OBJECTIVE:
Return every line in the data below that contains the string "green". Count only matches with the same capitalization.

DATA IN THIS EXERCISE:
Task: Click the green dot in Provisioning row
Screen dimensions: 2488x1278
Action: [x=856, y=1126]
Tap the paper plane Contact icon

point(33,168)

SOLUTION BELOW:
Task: Click the green dot in Provisioning row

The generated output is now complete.